Captain Randolph hit his horse another merciless blow with the whip, and this time the animal's sudden spring had a most astounding result. He jumped sideways clear over the ditch that ran by the side of the road, and when he landed on the opposite bank he stopped so quickly that his rider was thrown headlong from his saddle, bringing up among the cotton stalks ten feet farther on. He was not in the least injured or even jarred by his fall, but he was tolerably angry to find himself so easily unhorsed. He raised himself on his elbow, but before he could make another move, or give utterance to his pent-up feelings, a voice near at hand said pleasantly:

"Glad to see you, John, but didn't expect to be introduced in such a promiscuous manner, you know. Don't stand on ceremony, but come right in. The latch-string is always out."

This incident happened almost in the edge of the little grove of evergreens toward which Captain Tom had been directing his course ever since he passed through the bars.
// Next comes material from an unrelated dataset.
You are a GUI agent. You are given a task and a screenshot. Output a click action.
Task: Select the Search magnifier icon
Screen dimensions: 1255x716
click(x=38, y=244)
It was his intention to conceal himself and his horse among the evergreens and remain there in safety until dark, while the rest of the Home Guards and the citizens, if any there were who had a fancy to join Captain Roach in such perilous business, searched the woods for the escaped prisoners.

Tom Randolph's first feeling was one of the most intense surprise, without a particle of fear or anxiety in it; but when he rolled over on his side to bring his face toward the grove, he was almost paralyzed with terror to see three ragged fellows in nondescript uniforms advancing swiftly upon him, while a fourth covered his head with a cocked carbine from the edge of the evergreens. One of the three secured his horse, which had not moved an inch since he rid himself of his inhuman rider, a second swung the black muzzle of a musket in unpleasant proximity to his face, and the third knelt by his side and took possession of his sword and revolver.

"Was yer looking fur we uns, Johnny boy?" chuckled the one who held the musket. "If yer was, hyar we is. Mighty glad to see yer, and dat's a fac'. Come along now, and we uns will cut a watermillyun."

"Who—who are you?" gasped Tom, whose terror was greatly increased by the soldier's grim humor.

Captured
Tom Randolph captured by the escaped prisoners.

"Well, Johnny, we're so ragged and dirty just now that we don't rightly know who we are, except that we are some of Uncle Sam's lost boys," replied the one who had captured the sword and revolver. "I expect he's down to Baton Rouge now waiting for us, and so we'd best be toddling along. Take that horse into the grove out of sight, Ben. Come on, Johnny."

"Have you heard hounds giving tongue in the woods anywhere about here?" inquired the one who had first spoken.

Tom was so nearly overcome with fear that he could not answer. He hardly knew when two of Uncle Sam's lost boys took him by the arms and raised him to his feet. All he realized was that he had run squarely into the hands of those he had tried so hard to avoid.